Please set down, word for word, each line from the one containing "Task: Click the Download button" through the final line of the records below, both included, and nothing else.

--- Data for this task ---

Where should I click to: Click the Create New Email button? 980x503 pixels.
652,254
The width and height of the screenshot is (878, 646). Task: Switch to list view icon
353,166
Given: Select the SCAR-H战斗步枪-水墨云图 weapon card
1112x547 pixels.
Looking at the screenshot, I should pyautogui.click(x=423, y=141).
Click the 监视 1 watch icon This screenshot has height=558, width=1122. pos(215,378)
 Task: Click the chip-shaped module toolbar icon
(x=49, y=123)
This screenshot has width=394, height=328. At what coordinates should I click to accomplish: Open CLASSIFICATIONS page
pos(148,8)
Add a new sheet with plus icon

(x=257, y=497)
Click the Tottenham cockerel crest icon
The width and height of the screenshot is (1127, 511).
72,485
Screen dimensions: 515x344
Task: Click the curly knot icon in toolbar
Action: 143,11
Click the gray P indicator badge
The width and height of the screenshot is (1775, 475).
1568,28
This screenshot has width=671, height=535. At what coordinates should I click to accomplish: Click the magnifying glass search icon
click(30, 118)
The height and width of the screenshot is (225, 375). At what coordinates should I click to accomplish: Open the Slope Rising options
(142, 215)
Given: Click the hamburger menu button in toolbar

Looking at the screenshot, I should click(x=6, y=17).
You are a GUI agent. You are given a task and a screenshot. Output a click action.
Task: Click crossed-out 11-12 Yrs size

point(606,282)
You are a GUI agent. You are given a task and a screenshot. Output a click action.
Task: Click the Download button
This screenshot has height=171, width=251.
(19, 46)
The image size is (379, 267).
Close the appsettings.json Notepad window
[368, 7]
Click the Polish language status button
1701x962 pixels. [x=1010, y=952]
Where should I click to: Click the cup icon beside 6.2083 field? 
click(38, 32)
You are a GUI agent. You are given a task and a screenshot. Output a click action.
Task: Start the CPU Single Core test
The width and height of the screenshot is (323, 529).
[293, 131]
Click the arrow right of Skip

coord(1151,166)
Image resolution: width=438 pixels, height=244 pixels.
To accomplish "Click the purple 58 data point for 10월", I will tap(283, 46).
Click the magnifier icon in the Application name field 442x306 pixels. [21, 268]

---

*Answer box:*
Task: Click the Download button
This screenshot has height=171, width=251.
(19, 46)
The image size is (379, 267).
Close the appsettings.json Notepad window
[368, 7]
Click the Polish language status button
1701x962 pixels. [x=1010, y=952]
Where should I click to: Click the cup icon beside 6.2083 field? 
click(38, 32)
You are a GUI agent. You are given a task and a screenshot. Output a click action.
Task: Start the CPU Single Core test
The width and height of the screenshot is (323, 529).
[293, 131]
Click the arrow right of Skip

coord(1151,166)
Image resolution: width=438 pixels, height=244 pixels.
To accomplish "Click the purple 58 data point for 10월", I will tap(283, 46).
Click the magnifier icon in the Application name field 442x306 pixels. [21, 268]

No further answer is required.